Yup. And you get so many documents at closing. (As a side note, I'd suggest closing as early in the day as possible).
Then in a print article I read about a woman who remortgaged her house and her payments skyrocketed and she discovered her monthly income was listed as double what it was in reality.
This too. It wasn't mostly the borrowers overstating their incomes, but the brokers.
I keep wondering how that can be legal, but I guess after you sign the documents the brokers can say it's legal binding and you've agreed that everything in the contract is accurate.
Another nice "trick" is having a glaring error in the closing documents, so you send the package back. Then when you go through the second closing, you are so frustrated you just want to be DONE and you don't read to make sure that what you were told is correct and matches the documents in hand.
Should all this have been a big red flag - hell yes.
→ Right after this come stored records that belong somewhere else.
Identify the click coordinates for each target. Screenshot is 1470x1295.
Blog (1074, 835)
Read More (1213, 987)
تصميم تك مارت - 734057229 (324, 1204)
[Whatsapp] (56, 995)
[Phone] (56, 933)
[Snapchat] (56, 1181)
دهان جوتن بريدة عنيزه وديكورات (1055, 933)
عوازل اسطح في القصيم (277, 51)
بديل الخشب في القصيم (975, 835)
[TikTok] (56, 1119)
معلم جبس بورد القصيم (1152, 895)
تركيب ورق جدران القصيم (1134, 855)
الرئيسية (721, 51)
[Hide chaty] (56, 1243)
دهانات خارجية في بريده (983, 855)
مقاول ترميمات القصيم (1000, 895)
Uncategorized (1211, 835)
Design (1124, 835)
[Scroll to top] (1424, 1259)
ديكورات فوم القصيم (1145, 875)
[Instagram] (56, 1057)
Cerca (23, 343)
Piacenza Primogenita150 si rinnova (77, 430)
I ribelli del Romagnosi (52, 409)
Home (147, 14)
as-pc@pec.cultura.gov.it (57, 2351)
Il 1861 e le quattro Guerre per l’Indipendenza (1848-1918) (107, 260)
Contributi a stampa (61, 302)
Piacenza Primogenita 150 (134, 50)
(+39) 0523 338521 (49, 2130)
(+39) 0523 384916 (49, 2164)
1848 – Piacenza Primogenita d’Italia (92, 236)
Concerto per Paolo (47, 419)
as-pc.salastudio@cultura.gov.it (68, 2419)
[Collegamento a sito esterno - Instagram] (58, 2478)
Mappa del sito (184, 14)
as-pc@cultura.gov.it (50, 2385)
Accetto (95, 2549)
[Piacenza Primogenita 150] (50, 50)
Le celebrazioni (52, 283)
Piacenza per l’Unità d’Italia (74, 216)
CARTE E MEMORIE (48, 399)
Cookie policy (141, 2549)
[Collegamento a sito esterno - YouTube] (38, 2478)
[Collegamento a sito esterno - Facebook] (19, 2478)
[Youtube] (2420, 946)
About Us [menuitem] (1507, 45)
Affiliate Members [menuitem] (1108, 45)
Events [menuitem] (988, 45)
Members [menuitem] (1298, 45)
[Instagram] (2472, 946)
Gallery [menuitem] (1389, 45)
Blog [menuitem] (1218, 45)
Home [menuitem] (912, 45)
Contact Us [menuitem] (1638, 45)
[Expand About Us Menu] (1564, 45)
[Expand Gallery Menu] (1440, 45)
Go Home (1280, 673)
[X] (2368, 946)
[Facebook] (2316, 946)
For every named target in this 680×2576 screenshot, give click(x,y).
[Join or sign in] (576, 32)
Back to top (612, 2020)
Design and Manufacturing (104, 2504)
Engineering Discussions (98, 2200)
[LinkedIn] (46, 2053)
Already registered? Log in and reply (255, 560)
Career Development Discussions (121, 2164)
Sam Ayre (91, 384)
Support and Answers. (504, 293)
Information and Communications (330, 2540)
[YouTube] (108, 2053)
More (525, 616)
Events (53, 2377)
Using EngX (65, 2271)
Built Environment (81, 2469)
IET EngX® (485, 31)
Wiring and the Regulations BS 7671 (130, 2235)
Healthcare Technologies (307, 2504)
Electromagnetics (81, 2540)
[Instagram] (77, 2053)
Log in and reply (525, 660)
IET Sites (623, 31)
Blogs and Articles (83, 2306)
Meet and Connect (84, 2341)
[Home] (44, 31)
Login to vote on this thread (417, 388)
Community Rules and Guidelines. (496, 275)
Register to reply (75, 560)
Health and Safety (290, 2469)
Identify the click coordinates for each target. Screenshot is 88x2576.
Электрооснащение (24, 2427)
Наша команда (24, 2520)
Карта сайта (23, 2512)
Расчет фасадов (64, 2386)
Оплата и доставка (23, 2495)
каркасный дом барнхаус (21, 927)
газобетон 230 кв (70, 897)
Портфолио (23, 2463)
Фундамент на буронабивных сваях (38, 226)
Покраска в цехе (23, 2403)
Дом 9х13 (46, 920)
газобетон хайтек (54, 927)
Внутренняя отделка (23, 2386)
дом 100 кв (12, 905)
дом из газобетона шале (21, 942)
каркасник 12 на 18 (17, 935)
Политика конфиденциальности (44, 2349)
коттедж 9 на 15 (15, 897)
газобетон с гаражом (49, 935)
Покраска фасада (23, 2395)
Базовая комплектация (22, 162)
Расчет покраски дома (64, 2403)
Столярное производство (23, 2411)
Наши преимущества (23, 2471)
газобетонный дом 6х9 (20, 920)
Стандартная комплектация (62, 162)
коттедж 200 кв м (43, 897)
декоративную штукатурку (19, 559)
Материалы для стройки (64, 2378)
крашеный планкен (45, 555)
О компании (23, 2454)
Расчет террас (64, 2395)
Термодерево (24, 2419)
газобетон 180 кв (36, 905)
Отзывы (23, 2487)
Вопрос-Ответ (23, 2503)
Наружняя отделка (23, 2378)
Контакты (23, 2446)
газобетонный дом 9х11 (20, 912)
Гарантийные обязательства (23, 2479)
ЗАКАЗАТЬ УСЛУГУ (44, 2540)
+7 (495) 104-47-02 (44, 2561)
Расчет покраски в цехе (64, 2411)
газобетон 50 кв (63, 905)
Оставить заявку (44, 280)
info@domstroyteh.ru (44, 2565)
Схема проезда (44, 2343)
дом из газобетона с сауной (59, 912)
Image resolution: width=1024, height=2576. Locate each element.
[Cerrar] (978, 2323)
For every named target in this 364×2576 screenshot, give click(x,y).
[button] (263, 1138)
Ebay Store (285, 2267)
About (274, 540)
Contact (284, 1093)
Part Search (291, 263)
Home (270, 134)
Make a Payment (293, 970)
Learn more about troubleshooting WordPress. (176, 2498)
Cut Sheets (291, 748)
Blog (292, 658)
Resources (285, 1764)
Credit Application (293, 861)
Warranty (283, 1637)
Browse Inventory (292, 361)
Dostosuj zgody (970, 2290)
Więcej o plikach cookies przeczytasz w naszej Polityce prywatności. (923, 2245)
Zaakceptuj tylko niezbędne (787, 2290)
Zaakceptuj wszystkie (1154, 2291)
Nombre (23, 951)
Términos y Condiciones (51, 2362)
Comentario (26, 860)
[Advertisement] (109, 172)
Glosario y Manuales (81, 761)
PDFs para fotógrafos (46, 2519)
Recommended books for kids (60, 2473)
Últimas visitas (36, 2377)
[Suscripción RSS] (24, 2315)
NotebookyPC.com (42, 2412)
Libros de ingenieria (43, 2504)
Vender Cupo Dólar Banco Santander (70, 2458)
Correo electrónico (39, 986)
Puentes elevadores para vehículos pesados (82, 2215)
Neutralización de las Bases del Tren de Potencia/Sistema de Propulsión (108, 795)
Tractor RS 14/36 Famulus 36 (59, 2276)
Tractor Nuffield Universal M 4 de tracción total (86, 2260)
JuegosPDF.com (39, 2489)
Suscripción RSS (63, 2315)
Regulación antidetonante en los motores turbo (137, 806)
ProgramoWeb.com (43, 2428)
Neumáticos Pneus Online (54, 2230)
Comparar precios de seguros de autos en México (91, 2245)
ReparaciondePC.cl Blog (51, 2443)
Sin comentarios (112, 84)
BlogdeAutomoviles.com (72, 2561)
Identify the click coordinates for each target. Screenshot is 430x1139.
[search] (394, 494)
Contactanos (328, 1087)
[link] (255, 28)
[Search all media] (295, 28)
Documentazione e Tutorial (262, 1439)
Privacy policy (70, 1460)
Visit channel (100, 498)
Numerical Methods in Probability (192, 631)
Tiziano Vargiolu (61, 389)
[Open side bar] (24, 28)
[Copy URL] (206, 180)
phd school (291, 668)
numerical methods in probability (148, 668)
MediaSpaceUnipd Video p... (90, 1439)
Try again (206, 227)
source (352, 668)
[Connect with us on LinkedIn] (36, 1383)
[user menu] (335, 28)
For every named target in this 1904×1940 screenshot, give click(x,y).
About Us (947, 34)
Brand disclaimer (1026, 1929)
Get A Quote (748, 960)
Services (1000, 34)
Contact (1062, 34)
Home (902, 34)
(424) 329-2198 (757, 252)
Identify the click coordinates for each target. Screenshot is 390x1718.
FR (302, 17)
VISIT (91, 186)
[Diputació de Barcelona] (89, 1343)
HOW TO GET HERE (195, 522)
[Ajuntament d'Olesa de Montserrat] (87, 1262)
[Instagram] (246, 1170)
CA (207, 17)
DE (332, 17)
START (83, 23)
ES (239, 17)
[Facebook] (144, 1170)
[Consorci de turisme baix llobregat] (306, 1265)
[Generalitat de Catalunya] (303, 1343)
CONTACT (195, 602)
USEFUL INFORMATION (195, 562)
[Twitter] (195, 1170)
Do reasonable people still screw up - hell yes.
Plus, I think there was a sort of "pack animal" mentality when it came to these types of loans and lenders. A lot of people were getting them at the same time and everyone felt good about it. And a lot of unethical and even some ethical lenders got caught up in being sucessful at this and started pushing them. One friend of mine in Los Angeles had great credit and still had to push hard not to get roped into one of these types of loans. A lot mortgage people are ruthless and are, in the end, sales people. They have to sell the mortgage to make their money and a lot of them don't care how they do it.
Sometimes, it is the consumer being excited that on $75k a year, they can with these types of loans "afford" a $650k house. But a lot of the times, at least in my presonal experience, it's ruthless mortgage brokers who maybe not outright lie, but twist the words so in the end, a good consumer gets fucked.
Very few people ever want to default on anything they're buying and feel like shit when circumstances happen and they can't live up to their obligations. If it were a handful of people, I'd be a little skeptical, but there are millions of people in these types of loans and helping them out now is going to make things better for all of us in the long run.
(I might make an ok Commie. Plus, I love red.)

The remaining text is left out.